There is an understandable and appropriate silence about a graveyard.  The dead are meant to be left to their stillness.  Even outside of a superstition of what might happen if one “wakes the dead,” or that a cemetery may be “holy ground,” I feel there should be a reverence to the memory of the people buried beneath one’s feet.  In middle school, my English class took a field trip to an old cemetery near the rural-but-well-endowed California school house.  The assignment was to make a pencil etching of a gravestone of our choice, considering dates, names, comments left carved in moss-covered stone.  We would take our etchings back to the classroom and then write fiction based on the lives we conjured and assigned to these people resting beneath us. I vaguely remember penning something about “O. Henry,” a Civil War veteran who left behind his lover.  The curious thing about this exercise, as inspiring as it may have been to young fiction writers, is that the people buried in that cemetery were real; their lives were lived and paid in full.  One walks more carefully when one focuses on who the people were, and not who they are in a conjured world.

Yesterday I walked with my troupe around Saint Martin’s church in the local village in the French region of Picardie.  The church was constructed in the 12th century, and it, and its cemetery, are a long way from the glory days.

Editor’s note: more photos in a slideshow at the end of the article.

One cannot expect a church, or its cemetery, to remain in perfect order over the centuries, but it is still disconcerting to come across religious icons in pieces on the ground.  I don’t think one must necessarily be religious to feel that a crime has been committed when a crucifix, Buddha, or ancient text is destroyed by malice or time.  I am near certain the cemetery of Saint Martin was a victim of the latter, helped along by the waning of religion in modern France.

Lillies
Lillies are the only colors in this cemetery aside some sunlight on broken glass.
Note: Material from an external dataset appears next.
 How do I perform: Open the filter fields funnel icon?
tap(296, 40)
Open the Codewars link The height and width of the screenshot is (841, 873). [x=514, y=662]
Depending on what resource you check, Eglise Saint Martin was built either in the 12th or 13th century, though a pamphlet with some local history says the big changes to church operation only began in the 1960s.  At that time, falling parishioner numbers limited the number of priests regularly coming to the area, and thus reduced the number of church services, which thus reduced the number of Catholics, which reduced the number of services, etc.

By Guy Pluchart et Jacques Tavola (http://lescahiersdhistoire.net/index.php) [Public domain], via Wikimedia CommonsWhile the Catholic Church played a strong part of French history, and is still afforded a special status in modern France, the country has turned decidedly secular.  The French subscribe to a kind of hyper secularism as a social “religion” called laicite, extreme separation of church and state.  This principle is often cited in cases involving a religious conflict in state institutions, like Muslim girls wearing headscarves in school. This, and general dissatisfaction or opposition to organized religion, has left many small parishes needing flesh and blood parishioners to revive a parish community.

Saint Martin’s is a prime example of this perpetuating cycle which leads to a church in disrepair.  A priest stops by twice a year* to celebrate mass, and the public enthusiasm is expectantly muted.  Still, the iron-framed grave markers look sadly and unnecessarily neglected around the church’s perimeter.  Some crucifixes are broken; the stone legs of a depiction of Jesus Christ sit disconcertingly on a pile of stone blocks.  Some stone markers have crumbled or faded.  Some wooden crosses are rotting away, but still stand above the remains of a person wanting to be remembered.

Even if there are logical reasons for a church or cemetery to fall into a sorry state, walking through that space once held dear is unsettling.  It is a house of God, yet its disrepair shows how little importance a community places on that house.  “It is just a building,” one might say, or “why should religious groups spend money on property when they can feed the poor?”  The physical church building can serve as a hub for feeding the poor, and act as a space for people to contemplate themselves, and God.  It also serves as a cultural marker, and an historical marker.  For some small towns, their churches are the best direct connection to the most important personal and community events of the last centuries.

Some townspeople here have launched a campaign to restore St. Martin’s, but it isn’t clear there is enough enthusiasm to raise the estimated €350,000.  I am not sure it is worth that money to restore a church and cemetery, but I do think the history of the people and place deserves to be preserved and remembered.

*An earlier version had this as twice a month, but it is in fact only twice a year!